◆ Your goal
In the entries that follow, find the word "will" and report each line it is on.
Input Start Marker
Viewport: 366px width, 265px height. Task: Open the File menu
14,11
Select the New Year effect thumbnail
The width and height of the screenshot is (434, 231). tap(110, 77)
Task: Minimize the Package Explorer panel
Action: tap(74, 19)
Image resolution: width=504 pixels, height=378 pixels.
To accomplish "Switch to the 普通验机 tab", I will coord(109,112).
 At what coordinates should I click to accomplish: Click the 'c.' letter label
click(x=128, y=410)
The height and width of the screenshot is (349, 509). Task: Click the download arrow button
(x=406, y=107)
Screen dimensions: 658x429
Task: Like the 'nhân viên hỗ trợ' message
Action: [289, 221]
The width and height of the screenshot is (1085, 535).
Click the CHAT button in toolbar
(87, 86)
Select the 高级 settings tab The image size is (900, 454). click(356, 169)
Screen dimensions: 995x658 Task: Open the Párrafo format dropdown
Input End Marker
Input Start Marker
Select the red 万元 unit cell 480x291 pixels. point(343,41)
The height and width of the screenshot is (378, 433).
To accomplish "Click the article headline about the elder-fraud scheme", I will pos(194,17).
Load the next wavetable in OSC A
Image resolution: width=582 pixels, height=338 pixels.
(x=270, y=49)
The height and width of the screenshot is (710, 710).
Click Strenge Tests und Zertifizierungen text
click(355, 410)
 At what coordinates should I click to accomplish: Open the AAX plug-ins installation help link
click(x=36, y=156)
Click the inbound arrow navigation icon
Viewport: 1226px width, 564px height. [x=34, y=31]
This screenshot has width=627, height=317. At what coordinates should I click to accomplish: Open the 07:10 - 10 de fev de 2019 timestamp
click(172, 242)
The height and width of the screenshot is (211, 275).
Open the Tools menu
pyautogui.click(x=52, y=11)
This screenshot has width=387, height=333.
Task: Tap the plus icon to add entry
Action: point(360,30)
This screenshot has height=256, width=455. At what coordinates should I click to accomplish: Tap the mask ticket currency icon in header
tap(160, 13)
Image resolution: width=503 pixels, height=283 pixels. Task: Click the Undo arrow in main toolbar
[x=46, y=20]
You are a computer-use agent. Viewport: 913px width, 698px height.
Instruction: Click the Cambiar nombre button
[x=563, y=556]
Input End Marker
Input Start Marker
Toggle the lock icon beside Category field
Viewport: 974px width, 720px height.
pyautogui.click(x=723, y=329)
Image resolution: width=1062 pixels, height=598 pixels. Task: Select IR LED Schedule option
Input End Marker
◆ Solution to the exercise
To accomplish "Switch to the 普通验机 tab", I will coord(109,112).
To accomplish "Click the article headline about the elder-fraud scheme", I will pos(194,17).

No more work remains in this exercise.